Та же кража, только в игровом виде, происходит сейчас почти на любой свадьбе. Главное, чтобы и молодожены, и гости были люди простые и держащиеся непонятно откуда взявшихся традиций.
В общем-то логика в таких умыканиях есть – чем больше женщин, тем многочисленнее само племя. И наоборот – жестокий дефицит слабого пола был одной из первых угроз новых территорий – Америки, Австралии, Сибири. В последней, кстати, пол этот оказался совсем не слабым – есть известная легенда о том, как казаки Красноярского острога умоляли начальство прислать им женщин.

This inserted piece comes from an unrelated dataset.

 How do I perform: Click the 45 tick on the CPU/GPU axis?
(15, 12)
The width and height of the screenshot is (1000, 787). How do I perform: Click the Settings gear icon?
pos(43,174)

А когда умолили и получили желаемое, начали пить и демонстрировать «доминирующего самца». Дамам это очень не понравилось, и гарнизон понес потери. Самые настоящие, безвозвратные.
Фантазеры и консерваторы
Так или иначе, «женский вопрос» всегда был ключевым. Но его историческая особенность в том, что женщины, вплоть до самых недавних времен, выступали в качестве объекта – то есть мужская половина в лице всевозможных героев, государственных деятелей, философов и утопистов соображала, как правильно женщин поделить между собой. У самого «объекта» мнения особо не спрашивали.
По большому счету существовало два полюса: на одной стороне женщина превращалась в обычную собственность, и количество жен (на которых, кстати, никто посторонний даже посмотреть не мог) определялось только общественным статусом и количеством денег. На другом пребывали легкомысленные фантазеры вроде Шарля Фурье – того самого, который придумал фаланстер, то бишь казарму для трудящихся, и искренне считал, что это хорошо.

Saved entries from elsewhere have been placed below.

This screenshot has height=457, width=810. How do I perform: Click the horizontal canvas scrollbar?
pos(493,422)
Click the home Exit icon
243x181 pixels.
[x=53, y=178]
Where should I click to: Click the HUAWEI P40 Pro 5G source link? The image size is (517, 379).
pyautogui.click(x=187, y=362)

Так вот, он предлагал все семейные функции – воспитание детей, уход за стариками и т. д. – передать общественным службам, а женщины просто будут гулять по тенистым аллеям в обнимку с партнерами.
Посередке располагались консерваторы. Замечательная фраза принадлежит Ж. Ж. Руссо, который, кстати, по большинству тем был радикальным свободолюбом:
«Женщина дороже стоит как женщина, но не хороша в качестве мужчины».

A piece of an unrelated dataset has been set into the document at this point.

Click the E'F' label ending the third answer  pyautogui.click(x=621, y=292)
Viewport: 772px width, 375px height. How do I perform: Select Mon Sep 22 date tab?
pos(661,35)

Сказал он это по поводу идеи Платона сделать дам такими же военнообязанными, как и мужчины, – его вдохновлял пример амазонок.
Хотя дело даже не в Руссо, Платоне и прочих изобретателях рецептов всечеловеческого счастья. Семья, которую принято называть «традиционной», основанной на том, что «двое станут как одна плоть», но при понятном и строгом разделении ролей, – вещь, обладающая таинственно-притягательной силой.
То есть, какие бы буйные фантазии по части женского вопроса ни одолевали общество, все так или иначе скатывалось к ней – традиционной семье.
Дворец любви коммунаров
Убедительной иллюстрацией к этому является история про обобществление женщин большевиками в первые годы советской власти. Этот, по-нынешнему говоря, фейк, основанный на факте почти анекдотическом, прожил не одно десятилетие, да и сейчас показывается время от времени – благо что интернет все стерпит…
Дело было вот как. В марте 1918 года в Саратове владелец чайных странный человек Михаил Уваров сочинил текст под названием «Декрет об отмене частного владения женщинами», который приписал Саратовскому губернскому совнаркому, и вывесил на стене городского клуба анархистов.
Граждане узнали, что местная власть отменяет право «постоянного владения» женщинами от 17 до 30 лет, за исключением тех, у кого больше пяти детей. Были установлены строгие правила «пользования»: не чаще четырех раз в неделю и не более трех часов. Бывшим мужьям давалось право разового внеочередного посещения…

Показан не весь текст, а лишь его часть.